## [The task]
Return the run of lines below that opens with the line containing "Open the user account icon menu" and closes with the line containing "Stop debugging with", keeping each one exact.

## [Exercise input]

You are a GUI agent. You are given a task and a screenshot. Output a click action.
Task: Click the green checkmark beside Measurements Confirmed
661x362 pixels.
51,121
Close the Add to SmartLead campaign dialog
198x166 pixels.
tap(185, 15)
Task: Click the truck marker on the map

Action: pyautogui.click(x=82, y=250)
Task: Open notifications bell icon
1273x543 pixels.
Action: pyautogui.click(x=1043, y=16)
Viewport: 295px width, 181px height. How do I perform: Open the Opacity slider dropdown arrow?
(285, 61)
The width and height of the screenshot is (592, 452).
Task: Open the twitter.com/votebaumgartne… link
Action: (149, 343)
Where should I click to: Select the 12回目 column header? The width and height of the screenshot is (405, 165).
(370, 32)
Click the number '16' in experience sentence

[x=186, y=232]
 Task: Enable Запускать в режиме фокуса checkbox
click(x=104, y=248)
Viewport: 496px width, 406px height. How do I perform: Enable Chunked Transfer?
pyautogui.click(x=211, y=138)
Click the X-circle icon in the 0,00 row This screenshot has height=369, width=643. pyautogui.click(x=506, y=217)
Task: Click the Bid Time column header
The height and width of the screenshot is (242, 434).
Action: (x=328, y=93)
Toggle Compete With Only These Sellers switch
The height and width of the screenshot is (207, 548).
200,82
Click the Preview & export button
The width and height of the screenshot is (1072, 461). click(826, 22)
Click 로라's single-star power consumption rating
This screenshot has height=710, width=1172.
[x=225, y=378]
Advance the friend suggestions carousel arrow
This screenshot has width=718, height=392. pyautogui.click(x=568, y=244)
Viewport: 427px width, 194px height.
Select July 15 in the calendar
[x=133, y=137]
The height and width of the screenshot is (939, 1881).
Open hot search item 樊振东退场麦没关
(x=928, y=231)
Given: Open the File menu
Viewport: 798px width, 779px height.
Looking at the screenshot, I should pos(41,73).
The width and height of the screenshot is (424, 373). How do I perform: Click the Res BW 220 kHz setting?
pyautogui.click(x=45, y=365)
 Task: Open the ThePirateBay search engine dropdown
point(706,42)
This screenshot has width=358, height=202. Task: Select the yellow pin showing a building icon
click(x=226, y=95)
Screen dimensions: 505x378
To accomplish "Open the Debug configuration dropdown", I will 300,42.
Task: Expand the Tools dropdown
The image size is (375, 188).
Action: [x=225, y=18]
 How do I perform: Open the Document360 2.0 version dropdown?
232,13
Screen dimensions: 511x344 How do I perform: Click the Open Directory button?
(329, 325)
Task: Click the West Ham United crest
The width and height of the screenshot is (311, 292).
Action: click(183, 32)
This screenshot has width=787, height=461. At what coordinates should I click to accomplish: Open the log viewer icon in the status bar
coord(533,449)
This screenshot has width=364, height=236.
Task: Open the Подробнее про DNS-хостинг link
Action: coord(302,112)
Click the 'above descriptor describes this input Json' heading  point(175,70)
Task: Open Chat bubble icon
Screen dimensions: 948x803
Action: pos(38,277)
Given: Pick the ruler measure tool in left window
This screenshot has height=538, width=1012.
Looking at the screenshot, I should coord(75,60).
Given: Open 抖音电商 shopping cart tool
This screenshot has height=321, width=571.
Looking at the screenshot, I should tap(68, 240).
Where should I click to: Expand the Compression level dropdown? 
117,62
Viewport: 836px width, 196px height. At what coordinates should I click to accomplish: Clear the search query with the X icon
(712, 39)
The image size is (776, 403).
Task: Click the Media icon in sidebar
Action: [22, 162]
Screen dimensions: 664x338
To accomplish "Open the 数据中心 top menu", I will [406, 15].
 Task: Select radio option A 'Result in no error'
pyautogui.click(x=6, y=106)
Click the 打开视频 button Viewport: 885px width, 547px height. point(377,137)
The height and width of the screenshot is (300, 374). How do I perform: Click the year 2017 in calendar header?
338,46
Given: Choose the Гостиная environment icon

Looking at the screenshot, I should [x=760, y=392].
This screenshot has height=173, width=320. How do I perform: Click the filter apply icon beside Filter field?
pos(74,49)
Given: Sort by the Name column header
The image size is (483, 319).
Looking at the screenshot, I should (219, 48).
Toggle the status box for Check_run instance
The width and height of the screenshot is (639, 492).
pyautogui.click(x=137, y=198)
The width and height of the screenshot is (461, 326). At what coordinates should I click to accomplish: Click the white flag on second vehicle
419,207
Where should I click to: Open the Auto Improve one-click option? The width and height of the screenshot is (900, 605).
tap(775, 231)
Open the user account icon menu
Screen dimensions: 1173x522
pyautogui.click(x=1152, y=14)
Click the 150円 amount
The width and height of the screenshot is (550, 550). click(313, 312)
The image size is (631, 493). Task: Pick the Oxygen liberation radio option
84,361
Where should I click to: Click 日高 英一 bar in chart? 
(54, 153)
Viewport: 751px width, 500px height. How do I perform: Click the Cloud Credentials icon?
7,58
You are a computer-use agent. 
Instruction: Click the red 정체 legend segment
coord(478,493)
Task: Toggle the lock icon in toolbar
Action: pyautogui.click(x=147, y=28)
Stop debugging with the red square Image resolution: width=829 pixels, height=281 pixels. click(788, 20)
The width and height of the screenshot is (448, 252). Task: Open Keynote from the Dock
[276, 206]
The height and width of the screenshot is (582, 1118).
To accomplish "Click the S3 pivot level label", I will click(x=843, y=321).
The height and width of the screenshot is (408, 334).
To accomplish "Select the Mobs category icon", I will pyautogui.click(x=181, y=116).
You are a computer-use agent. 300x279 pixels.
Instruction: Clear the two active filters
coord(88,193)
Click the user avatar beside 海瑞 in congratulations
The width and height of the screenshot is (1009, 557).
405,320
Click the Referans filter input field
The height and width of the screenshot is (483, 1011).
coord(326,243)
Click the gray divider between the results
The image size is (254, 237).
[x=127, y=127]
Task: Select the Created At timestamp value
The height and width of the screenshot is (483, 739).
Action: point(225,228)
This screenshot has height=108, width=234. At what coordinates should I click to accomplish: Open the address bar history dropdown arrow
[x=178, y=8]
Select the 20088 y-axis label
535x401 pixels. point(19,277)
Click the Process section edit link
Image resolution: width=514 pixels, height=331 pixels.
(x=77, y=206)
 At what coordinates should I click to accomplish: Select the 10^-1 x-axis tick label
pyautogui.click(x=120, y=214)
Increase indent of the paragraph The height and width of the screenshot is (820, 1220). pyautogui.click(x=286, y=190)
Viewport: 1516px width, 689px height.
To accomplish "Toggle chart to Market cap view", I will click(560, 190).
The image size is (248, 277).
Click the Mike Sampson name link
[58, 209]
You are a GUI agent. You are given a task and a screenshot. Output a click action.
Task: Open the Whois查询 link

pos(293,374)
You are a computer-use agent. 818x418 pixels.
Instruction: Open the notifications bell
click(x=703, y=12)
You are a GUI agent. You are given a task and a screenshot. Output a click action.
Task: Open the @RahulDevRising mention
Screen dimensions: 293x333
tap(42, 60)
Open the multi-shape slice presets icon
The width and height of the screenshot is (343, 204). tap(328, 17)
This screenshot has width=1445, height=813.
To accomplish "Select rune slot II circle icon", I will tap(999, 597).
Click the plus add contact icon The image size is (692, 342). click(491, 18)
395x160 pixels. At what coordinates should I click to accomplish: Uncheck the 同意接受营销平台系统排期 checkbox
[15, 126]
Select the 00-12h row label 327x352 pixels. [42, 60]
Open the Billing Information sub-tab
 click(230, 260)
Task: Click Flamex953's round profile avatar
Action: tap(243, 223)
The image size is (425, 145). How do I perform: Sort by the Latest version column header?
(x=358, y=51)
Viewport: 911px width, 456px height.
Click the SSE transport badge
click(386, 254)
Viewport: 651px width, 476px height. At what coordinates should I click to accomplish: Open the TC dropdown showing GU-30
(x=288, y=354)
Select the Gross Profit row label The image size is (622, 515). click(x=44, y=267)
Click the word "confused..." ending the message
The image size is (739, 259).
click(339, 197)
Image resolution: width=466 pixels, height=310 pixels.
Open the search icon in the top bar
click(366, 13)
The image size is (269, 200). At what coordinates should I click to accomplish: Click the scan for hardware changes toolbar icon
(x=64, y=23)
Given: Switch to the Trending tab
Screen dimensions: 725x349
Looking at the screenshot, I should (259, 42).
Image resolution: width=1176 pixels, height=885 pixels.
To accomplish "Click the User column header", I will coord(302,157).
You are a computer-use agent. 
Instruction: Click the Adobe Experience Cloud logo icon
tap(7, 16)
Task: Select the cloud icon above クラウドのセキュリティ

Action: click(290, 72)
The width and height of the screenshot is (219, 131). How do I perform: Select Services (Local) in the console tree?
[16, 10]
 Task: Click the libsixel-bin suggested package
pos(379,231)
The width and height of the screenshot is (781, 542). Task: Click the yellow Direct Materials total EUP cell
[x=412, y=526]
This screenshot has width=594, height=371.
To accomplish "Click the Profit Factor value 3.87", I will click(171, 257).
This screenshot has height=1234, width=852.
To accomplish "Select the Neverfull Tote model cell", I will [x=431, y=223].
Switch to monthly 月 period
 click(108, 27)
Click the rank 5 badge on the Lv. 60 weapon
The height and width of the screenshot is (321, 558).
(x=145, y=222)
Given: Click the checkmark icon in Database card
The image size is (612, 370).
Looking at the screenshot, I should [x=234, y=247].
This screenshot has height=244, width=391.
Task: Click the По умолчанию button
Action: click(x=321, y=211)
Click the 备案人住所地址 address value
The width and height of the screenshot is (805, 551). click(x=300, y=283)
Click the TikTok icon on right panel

## [Result for this exercise]
Open the user account icon menu
Screen dimensions: 1173x522
pyautogui.click(x=1152, y=14)
Click the 150円 amount
The width and height of the screenshot is (550, 550). click(313, 312)
The image size is (631, 493). Task: Pick the Oxygen liberation radio option
84,361
Where should I click to: Click 日高 英一 bar in chart? 
(54, 153)
Viewport: 751px width, 500px height. How do I perform: Click the Cloud Credentials icon?
7,58
You are a computer-use agent. 
Instruction: Click the red 정체 legend segment
coord(478,493)
Task: Toggle the lock icon in toolbar
Action: pyautogui.click(x=147, y=28)
Stop debugging with the red square Image resolution: width=829 pixels, height=281 pixels. click(788, 20)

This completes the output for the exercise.